Did he feel that guilty about the nesting? Did he know – no, he must know that the demon had spotted it. Mustn’t he? Or perhaps he was trying to cover it up, try to prevent Crowley from finding out about it, talking about coming to his flat rather than the bookshop. Perhaps he hadn’t presented it to the angel it was meant for and he didn’t want Crowley to come barging in at the wrong time?
Something about that felt wrong but he refused to focus on it right then.
On the other hand, even if that was all true, he couldn’t deny that it would be another chance to see Aziraphale, just the two of them.
He would have to treasure and hoard those moments now, wouldn’t he? More than he already did, that was, because now they were in danger of being numbered, even if he fought it. Not to imply that he wouldn’t ever not fight it.

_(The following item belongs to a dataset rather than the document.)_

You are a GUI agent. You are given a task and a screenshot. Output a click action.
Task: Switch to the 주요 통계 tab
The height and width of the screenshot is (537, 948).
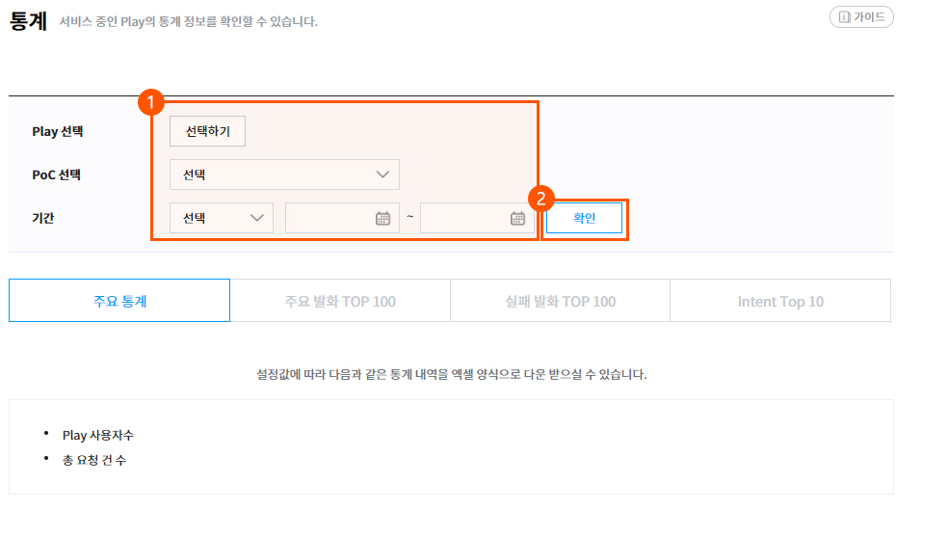tap(119, 301)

“Yeah, sure,” he said. Then, hearing himself and worrying that he might come off a little too detached, which wasn’t his intention, he added, “That’d be lo – very nice.”
Don’t tip your hand now, whispered a voice in his head. Don’t make it worse for yourself. It will only hurt more later on.
But at the same time, he wanted him to know that he was worth spending time with, still. That he could still fit in with him as it was. That he didn’t need to avoid him entirely when his nest was accepted, even if they’d have to be even more careful than they were now.
“Oh, good!” Aziraphale enthused. “I’ll be right there. Well, I might have to pick up a few things first, but I’ll be there as soon as I can.”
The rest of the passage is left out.